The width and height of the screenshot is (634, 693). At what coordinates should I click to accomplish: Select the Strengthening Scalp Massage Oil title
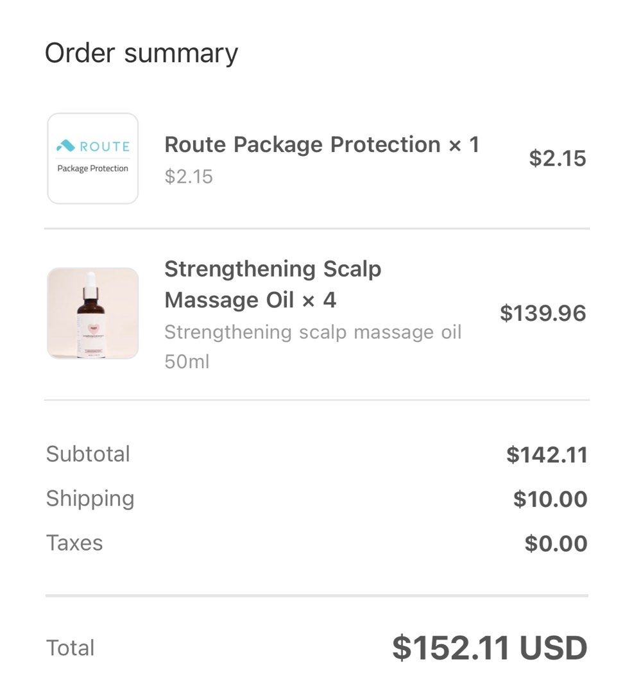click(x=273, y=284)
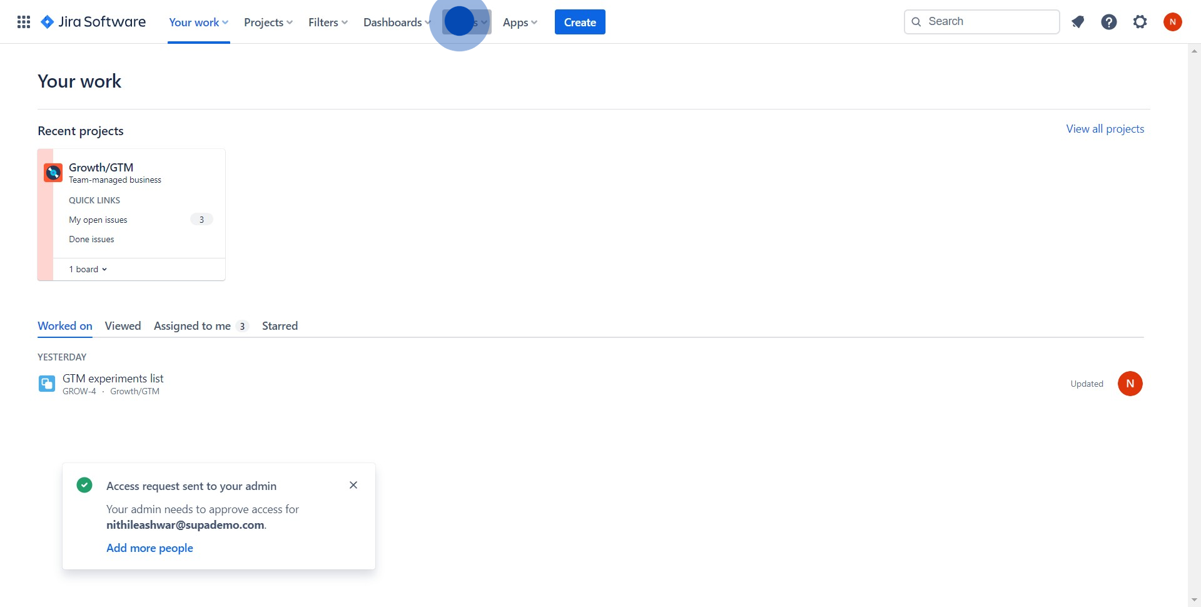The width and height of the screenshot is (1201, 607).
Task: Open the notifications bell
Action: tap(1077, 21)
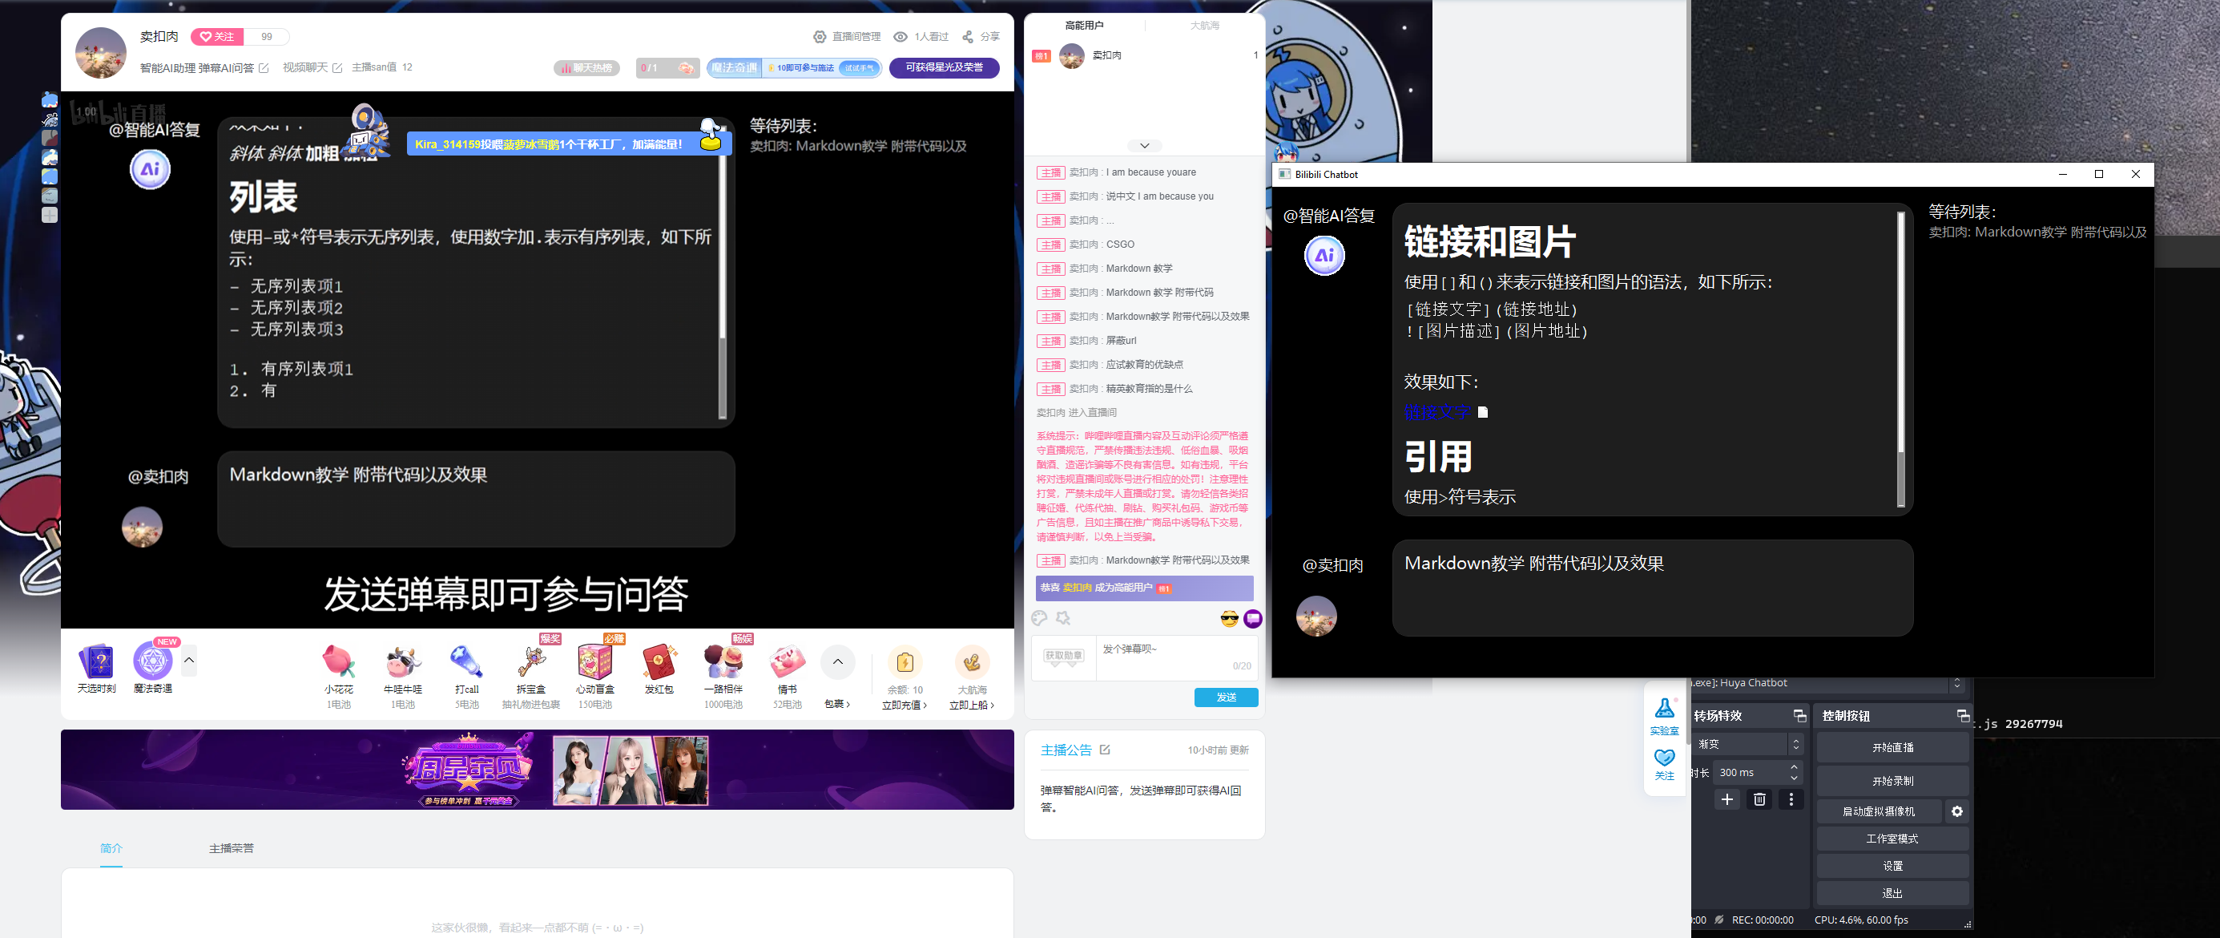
___
Copy every line of the entries above verbatim, from the first entry through the last. Leave out the pictures.

The width and height of the screenshot is (634, 693). At what coordinates should I click to accomplish: Select the Strengthening Scalp Massage Oil title
click(x=273, y=284)
The width and height of the screenshot is (1201, 607).
Task: Open the notifications bell
Action: tap(1077, 21)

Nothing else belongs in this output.